> Try it
For the listing below, print exactly the lines from the line with "The width and" to the line with "This screenshot has width=1361, height=659.", both included, and nothing beyond them.

.....

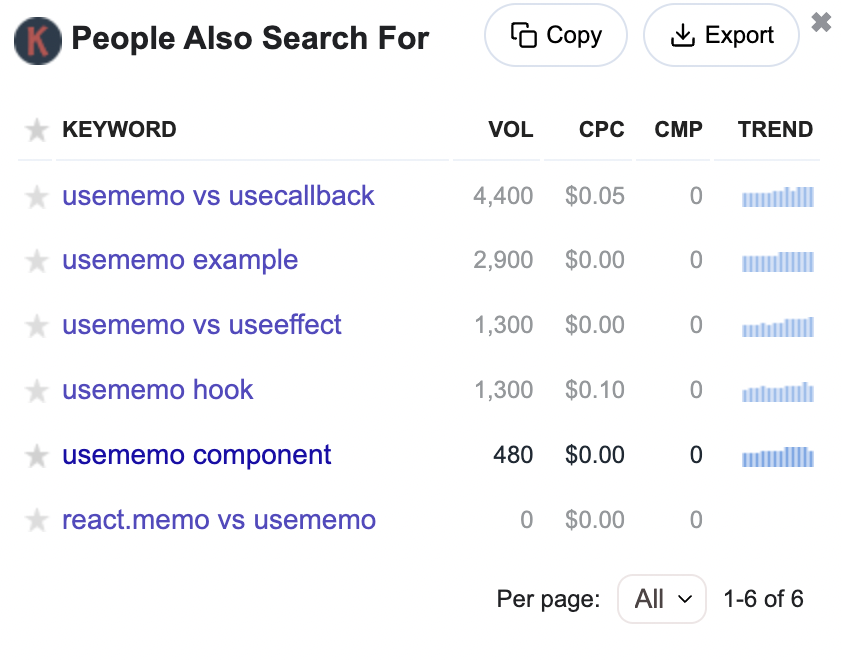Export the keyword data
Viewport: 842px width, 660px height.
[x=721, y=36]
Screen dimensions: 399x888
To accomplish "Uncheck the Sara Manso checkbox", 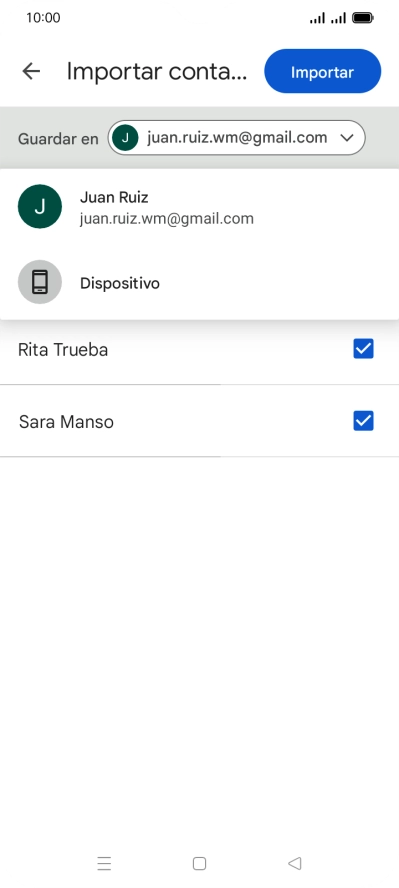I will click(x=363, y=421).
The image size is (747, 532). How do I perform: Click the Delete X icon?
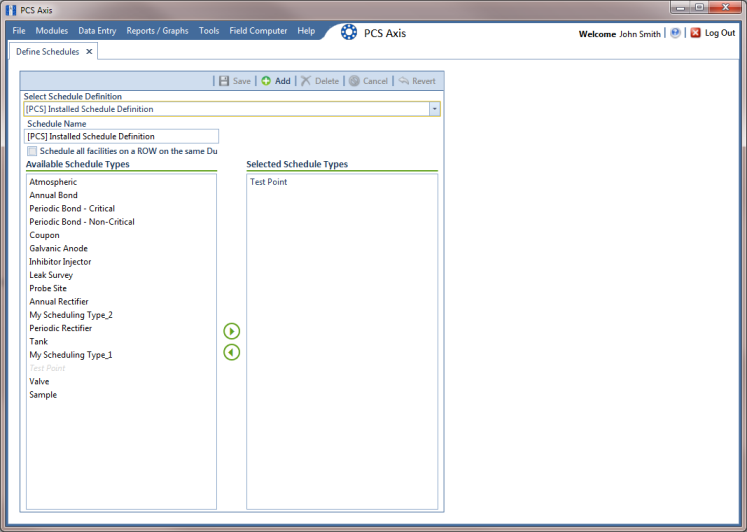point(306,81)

.....

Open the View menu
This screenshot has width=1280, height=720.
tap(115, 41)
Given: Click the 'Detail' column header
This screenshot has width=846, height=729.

.....

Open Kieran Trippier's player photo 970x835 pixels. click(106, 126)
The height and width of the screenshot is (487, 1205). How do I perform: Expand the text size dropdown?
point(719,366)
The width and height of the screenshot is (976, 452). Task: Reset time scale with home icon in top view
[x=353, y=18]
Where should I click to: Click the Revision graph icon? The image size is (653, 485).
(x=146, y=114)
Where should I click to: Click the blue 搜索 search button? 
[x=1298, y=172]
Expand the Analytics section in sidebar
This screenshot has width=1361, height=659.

.....

> Answer area
The width and height of the screenshot is (976, 452). Task: Reset time scale with home icon in top view
[x=353, y=18]
Where should I click to: Click the Revision graph icon? The image size is (653, 485).
(x=146, y=114)
Where should I click to: Click the blue 搜索 search button? 
[x=1298, y=172]
Expand the Analytics section in sidebar
This screenshot has width=1361, height=659.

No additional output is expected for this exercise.